Technology for Educators

June 27, 2009

ReadTheWords

Filed under: Productivity — Sue Frantz @ 9:14 am

Wouldn’t it be nice to have someone to read to you? Like, that article you’ve been meaning to get to? Or student papers? What if you not only had someone to read it to you, but you could take the recording with you to listen to while you work out or on your daily commute?

Check out Read The Words.

Give it any text, either by typing it in, uploading a file, giving it a URL or the address of an RSS feed. The file will be converted to audio. There are several different avatars (voices) you can choose from including a British accent and an Indian accent.

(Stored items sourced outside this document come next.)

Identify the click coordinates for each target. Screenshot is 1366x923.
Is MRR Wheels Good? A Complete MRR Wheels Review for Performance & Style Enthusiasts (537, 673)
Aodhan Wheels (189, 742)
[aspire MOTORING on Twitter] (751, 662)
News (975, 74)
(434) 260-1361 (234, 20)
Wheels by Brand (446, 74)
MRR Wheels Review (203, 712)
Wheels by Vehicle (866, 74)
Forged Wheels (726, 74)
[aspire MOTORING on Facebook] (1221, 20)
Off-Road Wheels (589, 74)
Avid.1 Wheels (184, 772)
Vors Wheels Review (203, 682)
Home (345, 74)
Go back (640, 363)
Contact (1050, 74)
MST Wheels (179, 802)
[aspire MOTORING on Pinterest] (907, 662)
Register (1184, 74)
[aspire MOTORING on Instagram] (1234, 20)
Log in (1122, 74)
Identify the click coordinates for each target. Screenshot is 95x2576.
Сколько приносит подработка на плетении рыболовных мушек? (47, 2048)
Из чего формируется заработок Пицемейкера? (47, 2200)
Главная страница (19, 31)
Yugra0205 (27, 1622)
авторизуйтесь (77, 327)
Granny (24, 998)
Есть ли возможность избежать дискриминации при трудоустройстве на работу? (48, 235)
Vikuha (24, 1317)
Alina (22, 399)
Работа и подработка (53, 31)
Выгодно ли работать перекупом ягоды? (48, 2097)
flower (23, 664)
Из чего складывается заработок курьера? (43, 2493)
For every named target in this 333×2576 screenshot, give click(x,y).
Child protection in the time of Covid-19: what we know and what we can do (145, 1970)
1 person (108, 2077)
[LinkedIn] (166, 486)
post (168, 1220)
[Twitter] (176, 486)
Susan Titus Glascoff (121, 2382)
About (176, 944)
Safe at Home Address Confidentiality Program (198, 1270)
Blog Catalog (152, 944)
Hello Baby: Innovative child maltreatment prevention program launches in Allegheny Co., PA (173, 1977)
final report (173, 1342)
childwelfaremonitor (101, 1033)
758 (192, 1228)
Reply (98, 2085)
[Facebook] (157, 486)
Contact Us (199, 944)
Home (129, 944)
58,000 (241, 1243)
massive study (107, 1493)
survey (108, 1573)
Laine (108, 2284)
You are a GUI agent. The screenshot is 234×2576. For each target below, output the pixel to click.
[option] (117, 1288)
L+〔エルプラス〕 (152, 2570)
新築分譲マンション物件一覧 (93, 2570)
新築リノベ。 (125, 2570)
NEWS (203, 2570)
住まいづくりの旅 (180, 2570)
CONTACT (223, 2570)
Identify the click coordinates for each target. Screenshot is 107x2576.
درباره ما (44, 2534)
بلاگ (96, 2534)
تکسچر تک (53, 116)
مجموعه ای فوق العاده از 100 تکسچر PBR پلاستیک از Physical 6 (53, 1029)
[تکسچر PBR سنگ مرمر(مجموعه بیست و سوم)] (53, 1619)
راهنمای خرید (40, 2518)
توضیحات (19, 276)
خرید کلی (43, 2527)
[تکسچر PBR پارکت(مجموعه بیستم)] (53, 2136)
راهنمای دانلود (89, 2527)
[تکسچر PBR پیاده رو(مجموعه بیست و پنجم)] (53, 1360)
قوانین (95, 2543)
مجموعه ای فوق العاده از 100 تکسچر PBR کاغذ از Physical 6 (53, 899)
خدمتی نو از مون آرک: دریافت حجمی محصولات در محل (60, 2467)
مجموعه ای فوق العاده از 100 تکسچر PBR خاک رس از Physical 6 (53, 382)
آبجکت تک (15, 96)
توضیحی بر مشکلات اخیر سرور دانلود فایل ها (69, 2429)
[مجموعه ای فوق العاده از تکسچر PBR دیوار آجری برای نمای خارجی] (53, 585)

You can adjust the reading speed of the avatar to match your listening speed.

For students who are learning English, they can have the written English text in front of them while they listen to the audio for practice with pronunciation. For students who are learning Spanish or French, they can have Spanish or French text read by a Spanish or French speaking avatar.

Once the file has been created, you can download it as an MP3, send it as part of an email, or embed the file in a webpage like I have done here.

The free version of the service allows you to have 3 recordings saved on their server with up to 30 seconds of speaking time per file. For $19.99 a year you get 25 recordings saved on their server of up to an hour of reading time per recording. For $34.99 per year, you get 100 recordings saved and the recording time is upped to 8 hours per file.  If you download the file, you can delete it from your library on their server to free up more space for more files.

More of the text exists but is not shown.